TC emperyalizmi ve “muhalefet”
İçinde bulunduğumuz post-modern karakterli yeniden paylaşım savaşının ayırt edici özelliklerinden biri de herkesin herkesle “dost” ya da “düşman” olma potansiyelini barındırıyor oluşu. Bu durum biraz 1. Dünya Savaşı ve hemen ertesinde Kafkasya’yla Orta Doğu’daki çekişmeleri hatırlatıyor. Ekim Devrimi bu zemini şekillendiren önemli dinamikler arasındaydı.
CIA ve MI6 başkanları Financial Times’a yazdıkları ortak makalede bu “belirsizlik” haliyle ilgili serzenişte bulunuyorlar. Artık güvendiğimiz veya saygı duyulan müttefiklerimiz yok, diyorlar. Özellikle yeni teknolojiler ve yapay zeka üzerinde durarak kendilerini bu yeni sürece adapte etmenin yollarını arıyorlar.

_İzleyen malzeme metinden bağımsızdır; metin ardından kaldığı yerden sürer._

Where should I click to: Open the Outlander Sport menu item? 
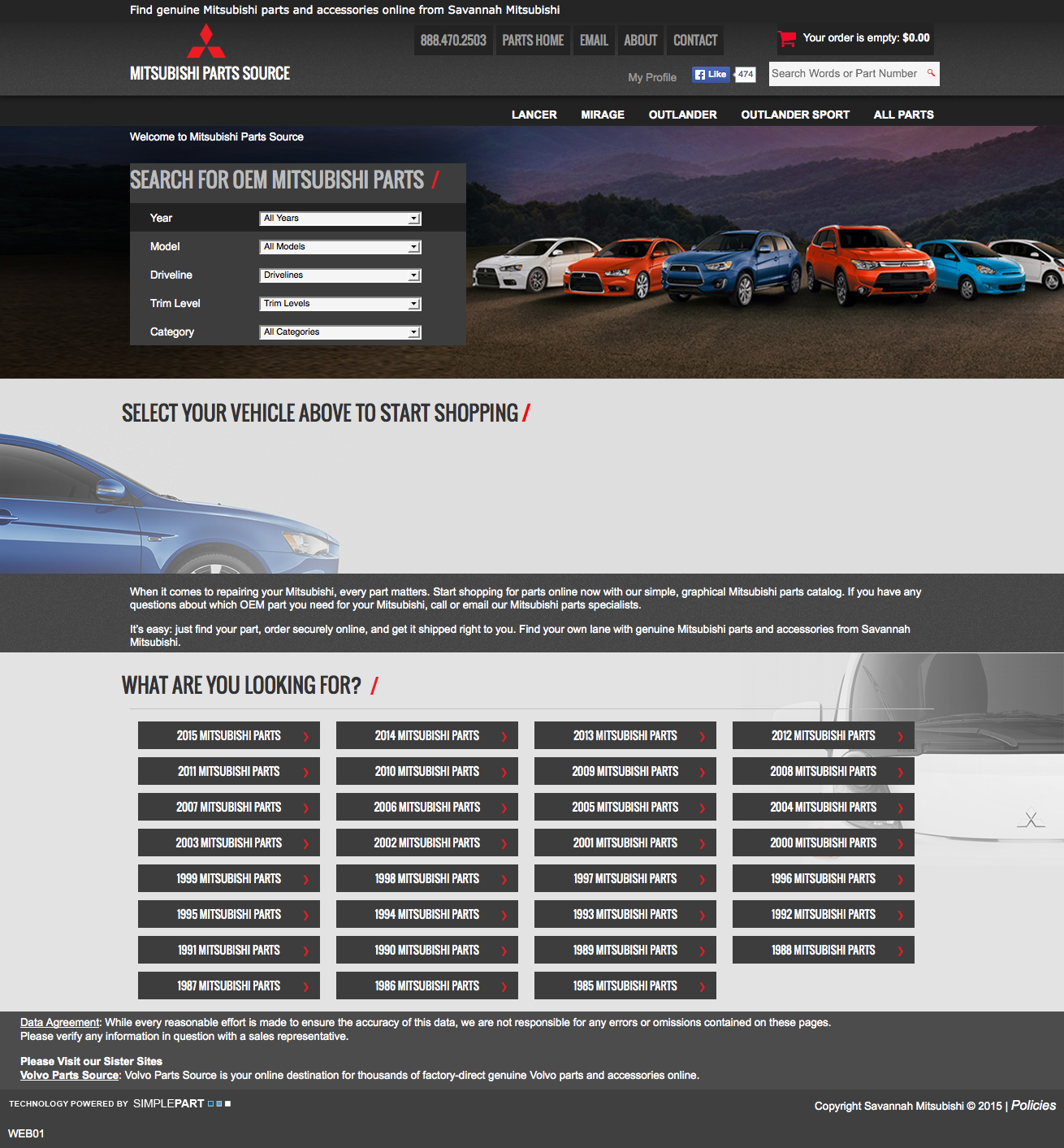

Türkiye’deki hakim rejim de kendi planları ve gücü oranında politikalarını uyumlulaştırma arayışında. Kuşkusuz Mısır’la yakınlaşma bu durumun bir uzantısı. TC emperyalizmi son yıllarda Afrika genelinde çeşitli biçimlerde etkinliğini artırıyor. Örneğin Etiyopya ve Sahel ülkelerine dron satarken Somali askerlerini eğitmek bahanesiyle bu ülkeye TC’nin yurt dışındaki en büyük askeri üssünü kurdu. Somali’de üç bölgede petrol ve gaz arama imtiyazını da elde etti. Kısaca derdi bu coğrafyayı -tıpkı Osmanlı’nın yaptığı gibi-sömürgeye dönüştürmek. Ancak kimin ne yapacağının yarın dahi belli olmadığı bir zaman diliminde bu tür süreçlerin rakipsiz ve sorunsuz yürümesi beklenemez.

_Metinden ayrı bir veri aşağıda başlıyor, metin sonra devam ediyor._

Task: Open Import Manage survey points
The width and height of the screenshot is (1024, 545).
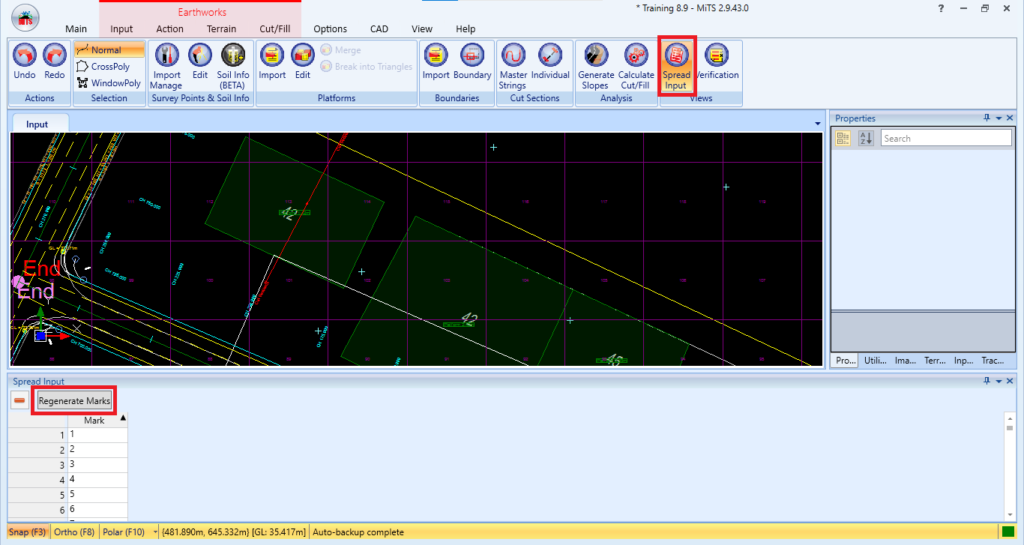Action: 166,66
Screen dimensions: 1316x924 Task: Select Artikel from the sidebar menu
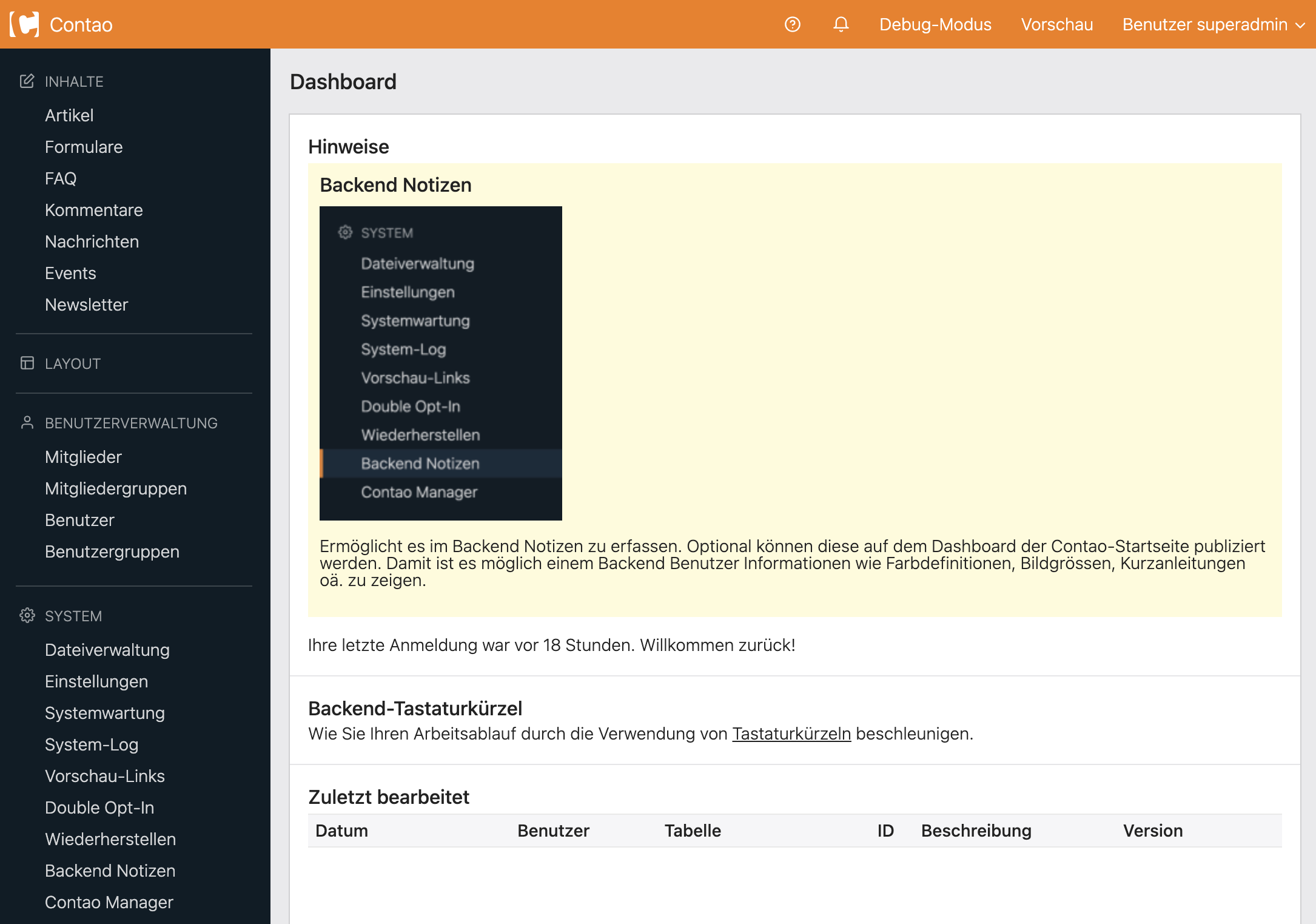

Rusya ve Çin’in bölgedeki emperyalist etkinlikleri bu yazının konusu değil, ancak Mısır’ı konuşabiliriz. Uzun zamandır Mısır Nil’in suları üzerine kurulan Rönesans Barajı ile ilgili Etiyopya ile problemli. Bir de buna Etiyopya’nın Kızıldeniz’e erişim için uluslararası anlamda tanınmayan Somaliland ile anlaşma imzalaması eklendi. Bu olay 80’li yıllarda bir bağımsızlık savaşıyla Somali’den ayrılan Somaliland’in varlığına karşı olan Mogadişu yönetimiyle yakınlaşmak için Kahire yönetimine bir fırsat verdi. Sisi’nin Türkiye ziyareti sırasında Mısır Somali’ye 10 bin asker gönderme kararı aldı. Askerler daha çok Etiyopya sınırında konuşlanacak. Mısır bölgede nüfuzunu artırırken aynı zamanda Etiyopya’nın tek taraflı olarak baraj dolumunu engellemeyi hedefliyor.
Somali ile Etiyopya arasında da gerilim var. Addis Ababa ordusuyla ülkenin en kalabalık etnik gruplarından Amharalar (Toplam nüfus içinde yüzde 27 ile yaklaşık 20 milyon nüfusa sahip ağırlığı Ortodoks Hristiyan olan bir grup) arasında çatışma var. Bu Somali sınırında gerilimlere ve çatışmalara yol açıyor. Aynı zamanda Etiyopya tarafında kamplarda yaşayan Somalili mülteciler süreçten olumsuz şekillerde etkileniyor. Son olarak geçen hafta Somali aradaki El Galabat sınır kapısını kapattı.
Türkiye emperyalizminin Afrika Boynuzu’nda nüfuz artırma arayışları bu süreçten etkileniyor. Zira hem Somali hem Mısır hem de Etiyopya ile ilişkilerini (TC 2020-22 arası Tigray halkına dönük yapılan soykırımı Addis Ababa yönetimine dron satarak destekledi, satışı sürdürüyor, şimdi de Mısır’a satıyorlar) koruma derdinde. Bu yüzden Somaliland, Somali ve Etiyopya arasında arabuluculuk yapmanın yollarını arıyorlar. Mısır’la da arayı bozmamaya kuşkusuz özen göstereceklerdir. Aynı zamanda ABD’nin de bu bölgede daha önce “terörle mücadele” bahanesi üzerinden deklare edilen desteğinden de mahrum kalmak istemeyeceklerdir..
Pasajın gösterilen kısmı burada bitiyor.